▶ What is being asked
Would you please transcribe, exactly as written, the lines of the entries below starting at the one that holds "Click the fist" and ending at the one that holds "Given: Click the score value 112", both included?

▶ Dataset entries
※
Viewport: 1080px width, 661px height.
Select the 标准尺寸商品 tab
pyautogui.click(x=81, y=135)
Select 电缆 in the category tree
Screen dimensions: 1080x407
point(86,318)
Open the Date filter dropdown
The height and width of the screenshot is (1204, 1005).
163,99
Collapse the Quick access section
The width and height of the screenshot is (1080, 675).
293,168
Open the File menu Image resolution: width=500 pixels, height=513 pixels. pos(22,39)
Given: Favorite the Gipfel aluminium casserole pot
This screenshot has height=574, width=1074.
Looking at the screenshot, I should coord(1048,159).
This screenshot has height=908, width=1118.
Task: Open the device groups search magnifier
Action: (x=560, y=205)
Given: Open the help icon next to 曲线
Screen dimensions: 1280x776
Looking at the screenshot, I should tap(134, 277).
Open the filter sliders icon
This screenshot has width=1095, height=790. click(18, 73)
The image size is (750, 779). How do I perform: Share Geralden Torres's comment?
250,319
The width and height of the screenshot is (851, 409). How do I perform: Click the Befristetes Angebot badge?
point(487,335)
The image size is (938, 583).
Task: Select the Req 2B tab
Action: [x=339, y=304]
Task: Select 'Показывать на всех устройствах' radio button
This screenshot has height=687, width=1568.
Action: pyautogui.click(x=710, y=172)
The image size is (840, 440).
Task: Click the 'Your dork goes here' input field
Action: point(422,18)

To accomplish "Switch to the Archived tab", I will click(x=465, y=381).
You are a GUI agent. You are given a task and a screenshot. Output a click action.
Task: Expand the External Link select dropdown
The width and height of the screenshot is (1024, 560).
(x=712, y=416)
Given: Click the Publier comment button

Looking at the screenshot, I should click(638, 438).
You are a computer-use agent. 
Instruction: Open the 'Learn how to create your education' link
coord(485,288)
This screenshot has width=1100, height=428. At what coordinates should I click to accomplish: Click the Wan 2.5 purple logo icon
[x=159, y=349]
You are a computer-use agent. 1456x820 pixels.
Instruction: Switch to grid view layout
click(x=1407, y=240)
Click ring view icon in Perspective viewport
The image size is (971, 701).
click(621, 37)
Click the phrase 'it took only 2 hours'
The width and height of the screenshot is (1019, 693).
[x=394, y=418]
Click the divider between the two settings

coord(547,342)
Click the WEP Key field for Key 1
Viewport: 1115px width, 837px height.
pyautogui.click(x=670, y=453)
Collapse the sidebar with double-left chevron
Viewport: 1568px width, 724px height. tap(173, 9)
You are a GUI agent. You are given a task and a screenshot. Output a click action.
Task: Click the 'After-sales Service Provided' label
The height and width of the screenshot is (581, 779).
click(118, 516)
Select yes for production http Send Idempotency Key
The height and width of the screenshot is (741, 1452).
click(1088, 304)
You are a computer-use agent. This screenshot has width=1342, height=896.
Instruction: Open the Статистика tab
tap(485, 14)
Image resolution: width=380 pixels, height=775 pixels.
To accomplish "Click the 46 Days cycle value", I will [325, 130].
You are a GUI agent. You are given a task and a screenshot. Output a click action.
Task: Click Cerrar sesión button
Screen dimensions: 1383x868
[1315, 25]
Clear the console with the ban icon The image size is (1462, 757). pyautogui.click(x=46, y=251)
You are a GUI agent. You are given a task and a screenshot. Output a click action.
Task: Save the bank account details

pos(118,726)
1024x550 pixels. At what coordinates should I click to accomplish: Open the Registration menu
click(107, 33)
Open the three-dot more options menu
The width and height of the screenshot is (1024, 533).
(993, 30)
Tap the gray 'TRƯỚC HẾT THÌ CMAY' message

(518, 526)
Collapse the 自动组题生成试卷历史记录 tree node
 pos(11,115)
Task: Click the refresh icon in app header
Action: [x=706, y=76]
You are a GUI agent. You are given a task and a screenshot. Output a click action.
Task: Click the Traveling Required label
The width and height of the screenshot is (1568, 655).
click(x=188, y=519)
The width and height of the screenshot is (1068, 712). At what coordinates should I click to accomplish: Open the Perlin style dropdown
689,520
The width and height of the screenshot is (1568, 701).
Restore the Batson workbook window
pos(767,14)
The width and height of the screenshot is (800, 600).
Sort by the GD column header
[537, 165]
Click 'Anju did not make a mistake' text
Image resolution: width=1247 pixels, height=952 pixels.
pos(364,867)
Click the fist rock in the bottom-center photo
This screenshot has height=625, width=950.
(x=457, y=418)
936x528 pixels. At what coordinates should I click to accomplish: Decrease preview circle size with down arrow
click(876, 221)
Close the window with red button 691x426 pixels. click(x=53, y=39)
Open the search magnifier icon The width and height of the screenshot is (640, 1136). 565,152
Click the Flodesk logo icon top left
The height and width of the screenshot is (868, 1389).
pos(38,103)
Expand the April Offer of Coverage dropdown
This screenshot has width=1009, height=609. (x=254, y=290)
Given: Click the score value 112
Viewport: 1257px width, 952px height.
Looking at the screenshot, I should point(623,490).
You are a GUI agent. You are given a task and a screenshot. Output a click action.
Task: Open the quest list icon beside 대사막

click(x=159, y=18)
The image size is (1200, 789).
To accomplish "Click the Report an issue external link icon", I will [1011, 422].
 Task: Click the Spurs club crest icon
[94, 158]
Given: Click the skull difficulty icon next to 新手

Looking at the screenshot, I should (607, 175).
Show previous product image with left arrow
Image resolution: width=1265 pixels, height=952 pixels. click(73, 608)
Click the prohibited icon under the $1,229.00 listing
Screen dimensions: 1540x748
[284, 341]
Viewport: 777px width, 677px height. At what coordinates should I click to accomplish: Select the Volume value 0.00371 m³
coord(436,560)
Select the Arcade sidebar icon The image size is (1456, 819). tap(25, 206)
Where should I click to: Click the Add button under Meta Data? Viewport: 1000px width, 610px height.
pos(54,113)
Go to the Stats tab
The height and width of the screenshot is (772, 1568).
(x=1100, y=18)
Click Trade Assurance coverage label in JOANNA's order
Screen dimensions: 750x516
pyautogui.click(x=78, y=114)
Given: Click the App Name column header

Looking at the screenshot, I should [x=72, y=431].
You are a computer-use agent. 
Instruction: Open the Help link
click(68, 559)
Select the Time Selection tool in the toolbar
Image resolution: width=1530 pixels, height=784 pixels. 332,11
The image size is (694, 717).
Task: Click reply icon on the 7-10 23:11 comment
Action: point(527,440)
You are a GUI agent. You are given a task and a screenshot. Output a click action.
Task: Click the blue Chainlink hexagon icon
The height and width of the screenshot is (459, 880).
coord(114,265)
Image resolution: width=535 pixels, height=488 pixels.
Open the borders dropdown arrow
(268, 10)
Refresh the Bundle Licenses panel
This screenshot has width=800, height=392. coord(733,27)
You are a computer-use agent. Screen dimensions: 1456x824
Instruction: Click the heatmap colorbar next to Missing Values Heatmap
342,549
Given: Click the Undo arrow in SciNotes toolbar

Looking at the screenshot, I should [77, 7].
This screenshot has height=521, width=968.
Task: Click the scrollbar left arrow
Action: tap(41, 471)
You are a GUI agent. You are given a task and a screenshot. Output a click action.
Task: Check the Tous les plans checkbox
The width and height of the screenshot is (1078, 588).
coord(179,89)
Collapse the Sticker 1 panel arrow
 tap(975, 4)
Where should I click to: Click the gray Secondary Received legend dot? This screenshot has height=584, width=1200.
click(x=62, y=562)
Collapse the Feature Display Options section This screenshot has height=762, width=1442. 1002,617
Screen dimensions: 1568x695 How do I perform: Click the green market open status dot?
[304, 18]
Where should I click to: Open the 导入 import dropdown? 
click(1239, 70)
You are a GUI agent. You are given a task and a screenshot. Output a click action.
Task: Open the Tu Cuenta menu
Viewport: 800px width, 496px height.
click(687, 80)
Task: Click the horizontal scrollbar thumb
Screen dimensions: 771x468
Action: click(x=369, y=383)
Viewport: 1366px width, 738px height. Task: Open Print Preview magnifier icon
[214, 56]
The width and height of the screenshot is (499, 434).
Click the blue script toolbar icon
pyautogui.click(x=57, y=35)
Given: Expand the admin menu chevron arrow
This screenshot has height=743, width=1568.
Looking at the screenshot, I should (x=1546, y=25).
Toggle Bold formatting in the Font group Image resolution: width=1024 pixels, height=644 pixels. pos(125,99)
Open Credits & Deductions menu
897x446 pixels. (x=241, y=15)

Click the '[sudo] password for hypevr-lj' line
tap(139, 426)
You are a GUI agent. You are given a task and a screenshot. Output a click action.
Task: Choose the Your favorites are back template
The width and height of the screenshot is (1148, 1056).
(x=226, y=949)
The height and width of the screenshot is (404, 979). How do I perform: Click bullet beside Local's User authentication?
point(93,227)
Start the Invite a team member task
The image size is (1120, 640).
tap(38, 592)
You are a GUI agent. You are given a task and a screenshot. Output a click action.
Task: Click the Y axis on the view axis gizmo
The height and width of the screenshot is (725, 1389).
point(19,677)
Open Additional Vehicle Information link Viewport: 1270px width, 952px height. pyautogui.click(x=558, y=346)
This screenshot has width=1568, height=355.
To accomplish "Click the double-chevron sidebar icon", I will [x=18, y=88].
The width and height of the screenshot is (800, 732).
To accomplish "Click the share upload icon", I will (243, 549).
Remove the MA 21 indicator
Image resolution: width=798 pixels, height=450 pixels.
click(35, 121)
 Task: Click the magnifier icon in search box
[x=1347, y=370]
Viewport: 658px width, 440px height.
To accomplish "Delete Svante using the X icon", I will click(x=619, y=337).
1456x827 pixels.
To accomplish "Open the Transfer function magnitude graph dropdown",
※
▶ Exercise output
Click the fist rock in the bottom-center photo
This screenshot has height=625, width=950.
(x=457, y=418)
936x528 pixels. At what coordinates should I click to accomplish: Decrease preview circle size with down arrow
click(876, 221)
Close the window with red button 691x426 pixels. click(x=53, y=39)
Open the search magnifier icon The width and height of the screenshot is (640, 1136). 565,152
Click the Flodesk logo icon top left
The height and width of the screenshot is (868, 1389).
pos(38,103)
Expand the April Offer of Coverage dropdown
This screenshot has width=1009, height=609. (x=254, y=290)
Given: Click the score value 112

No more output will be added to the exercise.